=== THE DATA ===

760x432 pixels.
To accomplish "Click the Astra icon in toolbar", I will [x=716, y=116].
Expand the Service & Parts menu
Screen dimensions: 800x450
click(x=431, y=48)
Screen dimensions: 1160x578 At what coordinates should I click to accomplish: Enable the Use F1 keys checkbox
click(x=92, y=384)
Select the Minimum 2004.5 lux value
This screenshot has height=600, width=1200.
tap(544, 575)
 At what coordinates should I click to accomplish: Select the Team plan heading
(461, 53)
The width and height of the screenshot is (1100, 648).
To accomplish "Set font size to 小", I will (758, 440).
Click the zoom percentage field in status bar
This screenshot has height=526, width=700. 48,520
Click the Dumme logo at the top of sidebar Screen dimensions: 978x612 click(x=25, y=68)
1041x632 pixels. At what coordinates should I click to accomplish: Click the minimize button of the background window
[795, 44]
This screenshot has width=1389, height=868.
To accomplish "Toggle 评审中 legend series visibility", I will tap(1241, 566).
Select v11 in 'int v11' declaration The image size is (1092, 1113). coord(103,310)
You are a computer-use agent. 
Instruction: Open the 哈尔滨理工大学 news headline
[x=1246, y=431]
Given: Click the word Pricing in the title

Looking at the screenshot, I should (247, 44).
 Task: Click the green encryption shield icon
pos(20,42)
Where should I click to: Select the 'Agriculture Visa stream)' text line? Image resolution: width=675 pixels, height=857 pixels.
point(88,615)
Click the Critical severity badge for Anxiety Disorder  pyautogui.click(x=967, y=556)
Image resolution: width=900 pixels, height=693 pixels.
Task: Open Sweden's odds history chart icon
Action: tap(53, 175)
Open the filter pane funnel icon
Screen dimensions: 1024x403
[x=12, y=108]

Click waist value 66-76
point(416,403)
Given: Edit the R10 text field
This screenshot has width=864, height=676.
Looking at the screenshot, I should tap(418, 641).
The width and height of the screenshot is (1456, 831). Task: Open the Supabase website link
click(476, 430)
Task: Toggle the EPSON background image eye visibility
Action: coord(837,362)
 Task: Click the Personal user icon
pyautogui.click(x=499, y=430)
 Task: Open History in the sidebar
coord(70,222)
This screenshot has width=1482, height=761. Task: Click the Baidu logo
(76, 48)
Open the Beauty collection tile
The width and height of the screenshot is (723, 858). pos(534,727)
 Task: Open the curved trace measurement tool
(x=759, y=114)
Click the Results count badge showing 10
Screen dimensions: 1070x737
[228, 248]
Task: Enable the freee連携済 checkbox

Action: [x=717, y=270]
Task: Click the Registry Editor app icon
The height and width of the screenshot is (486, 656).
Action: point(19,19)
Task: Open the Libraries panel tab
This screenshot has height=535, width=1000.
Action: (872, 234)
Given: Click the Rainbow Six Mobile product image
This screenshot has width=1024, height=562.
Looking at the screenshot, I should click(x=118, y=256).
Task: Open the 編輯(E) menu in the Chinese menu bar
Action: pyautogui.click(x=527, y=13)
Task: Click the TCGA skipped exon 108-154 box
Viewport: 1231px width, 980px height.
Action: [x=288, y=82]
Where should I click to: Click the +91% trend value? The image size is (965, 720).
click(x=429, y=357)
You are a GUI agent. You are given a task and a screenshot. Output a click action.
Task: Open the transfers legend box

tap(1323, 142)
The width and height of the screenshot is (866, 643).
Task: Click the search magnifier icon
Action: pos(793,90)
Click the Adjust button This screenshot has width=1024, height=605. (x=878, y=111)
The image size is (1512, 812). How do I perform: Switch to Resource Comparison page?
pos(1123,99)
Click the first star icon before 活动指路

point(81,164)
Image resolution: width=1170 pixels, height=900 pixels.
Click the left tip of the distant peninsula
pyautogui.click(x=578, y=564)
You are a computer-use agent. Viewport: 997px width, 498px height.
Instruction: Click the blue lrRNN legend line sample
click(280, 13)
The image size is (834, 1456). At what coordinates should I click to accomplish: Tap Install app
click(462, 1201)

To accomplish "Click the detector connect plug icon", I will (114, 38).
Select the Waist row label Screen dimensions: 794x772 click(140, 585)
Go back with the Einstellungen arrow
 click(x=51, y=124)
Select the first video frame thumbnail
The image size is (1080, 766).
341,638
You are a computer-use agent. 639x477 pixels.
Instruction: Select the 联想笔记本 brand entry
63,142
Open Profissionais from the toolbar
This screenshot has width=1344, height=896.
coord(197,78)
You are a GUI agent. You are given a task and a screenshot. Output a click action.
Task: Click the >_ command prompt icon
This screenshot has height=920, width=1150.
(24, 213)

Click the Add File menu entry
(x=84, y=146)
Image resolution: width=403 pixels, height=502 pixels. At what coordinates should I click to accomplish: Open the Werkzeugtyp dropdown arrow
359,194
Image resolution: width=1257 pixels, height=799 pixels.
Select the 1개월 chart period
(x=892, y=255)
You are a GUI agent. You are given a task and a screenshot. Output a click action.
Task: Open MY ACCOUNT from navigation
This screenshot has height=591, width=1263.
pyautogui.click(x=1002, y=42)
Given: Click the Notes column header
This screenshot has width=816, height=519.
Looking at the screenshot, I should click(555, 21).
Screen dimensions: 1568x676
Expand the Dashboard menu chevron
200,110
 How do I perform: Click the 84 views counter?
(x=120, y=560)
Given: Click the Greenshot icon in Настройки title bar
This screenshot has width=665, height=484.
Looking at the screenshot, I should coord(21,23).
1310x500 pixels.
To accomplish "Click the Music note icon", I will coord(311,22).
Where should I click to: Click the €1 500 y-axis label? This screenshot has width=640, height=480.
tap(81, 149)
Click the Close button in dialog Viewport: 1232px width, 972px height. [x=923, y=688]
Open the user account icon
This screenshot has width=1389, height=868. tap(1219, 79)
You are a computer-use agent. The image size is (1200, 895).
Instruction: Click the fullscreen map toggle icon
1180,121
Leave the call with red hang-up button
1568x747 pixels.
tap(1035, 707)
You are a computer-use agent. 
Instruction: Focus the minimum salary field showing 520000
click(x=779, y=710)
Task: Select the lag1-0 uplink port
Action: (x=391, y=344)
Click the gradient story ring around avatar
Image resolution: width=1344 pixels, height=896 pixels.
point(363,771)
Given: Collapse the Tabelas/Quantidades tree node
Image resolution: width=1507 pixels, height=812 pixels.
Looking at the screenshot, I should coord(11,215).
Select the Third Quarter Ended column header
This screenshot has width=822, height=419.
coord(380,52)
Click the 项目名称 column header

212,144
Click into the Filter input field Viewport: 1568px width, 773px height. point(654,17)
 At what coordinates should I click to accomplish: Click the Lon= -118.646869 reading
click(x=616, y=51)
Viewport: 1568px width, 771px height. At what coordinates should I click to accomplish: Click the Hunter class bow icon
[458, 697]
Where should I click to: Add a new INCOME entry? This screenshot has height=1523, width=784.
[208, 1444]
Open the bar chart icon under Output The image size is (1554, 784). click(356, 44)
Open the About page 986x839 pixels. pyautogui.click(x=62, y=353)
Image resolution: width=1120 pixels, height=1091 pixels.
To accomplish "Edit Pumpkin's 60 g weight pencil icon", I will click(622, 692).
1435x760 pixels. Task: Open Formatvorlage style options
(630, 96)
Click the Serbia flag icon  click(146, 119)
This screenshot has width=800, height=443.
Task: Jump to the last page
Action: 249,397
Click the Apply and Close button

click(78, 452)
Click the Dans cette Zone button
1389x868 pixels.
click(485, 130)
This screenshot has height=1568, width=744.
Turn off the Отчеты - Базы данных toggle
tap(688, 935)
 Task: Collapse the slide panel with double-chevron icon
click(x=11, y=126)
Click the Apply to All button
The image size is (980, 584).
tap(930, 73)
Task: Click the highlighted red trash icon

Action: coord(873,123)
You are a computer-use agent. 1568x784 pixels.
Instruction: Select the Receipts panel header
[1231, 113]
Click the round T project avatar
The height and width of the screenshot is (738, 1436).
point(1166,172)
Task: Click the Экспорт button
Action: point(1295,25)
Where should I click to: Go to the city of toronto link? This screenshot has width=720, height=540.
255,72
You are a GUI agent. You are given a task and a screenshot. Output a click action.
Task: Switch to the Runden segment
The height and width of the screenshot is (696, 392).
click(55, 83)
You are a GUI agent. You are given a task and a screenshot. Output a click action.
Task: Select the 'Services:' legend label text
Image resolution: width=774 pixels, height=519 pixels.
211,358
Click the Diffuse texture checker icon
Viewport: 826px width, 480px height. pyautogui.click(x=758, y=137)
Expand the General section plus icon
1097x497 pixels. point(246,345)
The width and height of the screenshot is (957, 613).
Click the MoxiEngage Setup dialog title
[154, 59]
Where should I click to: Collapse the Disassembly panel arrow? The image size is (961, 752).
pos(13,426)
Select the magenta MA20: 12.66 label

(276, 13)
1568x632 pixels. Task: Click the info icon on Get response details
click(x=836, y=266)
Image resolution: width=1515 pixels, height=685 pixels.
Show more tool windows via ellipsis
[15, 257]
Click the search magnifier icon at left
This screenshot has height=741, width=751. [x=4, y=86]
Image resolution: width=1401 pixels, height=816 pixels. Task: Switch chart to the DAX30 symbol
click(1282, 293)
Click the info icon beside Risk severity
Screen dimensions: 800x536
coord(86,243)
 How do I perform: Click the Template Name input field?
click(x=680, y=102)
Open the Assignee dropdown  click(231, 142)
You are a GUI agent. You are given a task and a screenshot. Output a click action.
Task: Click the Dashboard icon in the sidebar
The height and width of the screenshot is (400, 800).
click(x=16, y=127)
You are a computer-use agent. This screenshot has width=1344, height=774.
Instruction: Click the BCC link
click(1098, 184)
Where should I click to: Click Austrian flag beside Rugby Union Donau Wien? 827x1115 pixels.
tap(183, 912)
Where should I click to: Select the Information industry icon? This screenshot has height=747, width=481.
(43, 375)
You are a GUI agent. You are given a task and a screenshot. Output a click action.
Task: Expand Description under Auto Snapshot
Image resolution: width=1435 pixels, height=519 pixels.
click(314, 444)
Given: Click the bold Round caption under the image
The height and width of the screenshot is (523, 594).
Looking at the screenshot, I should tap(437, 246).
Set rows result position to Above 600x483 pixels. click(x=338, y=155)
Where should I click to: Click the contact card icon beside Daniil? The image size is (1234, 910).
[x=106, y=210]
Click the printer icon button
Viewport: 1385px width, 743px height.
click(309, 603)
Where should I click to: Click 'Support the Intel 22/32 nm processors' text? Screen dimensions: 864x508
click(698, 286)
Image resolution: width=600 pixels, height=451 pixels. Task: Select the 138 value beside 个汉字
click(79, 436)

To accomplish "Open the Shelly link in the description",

===

EXERCISE BRIEF:
Both the line containing "Given: Collapse the" and the line containing "Select the Third Quarter Ended column header" belong in the answer. Print them and every line above that falls between them exactly, and no others.

REPLY:
Given: Collapse the Tabelas/Quantidades tree node
Image resolution: width=1507 pixels, height=812 pixels.
Looking at the screenshot, I should coord(11,215).
Select the Third Quarter Ended column header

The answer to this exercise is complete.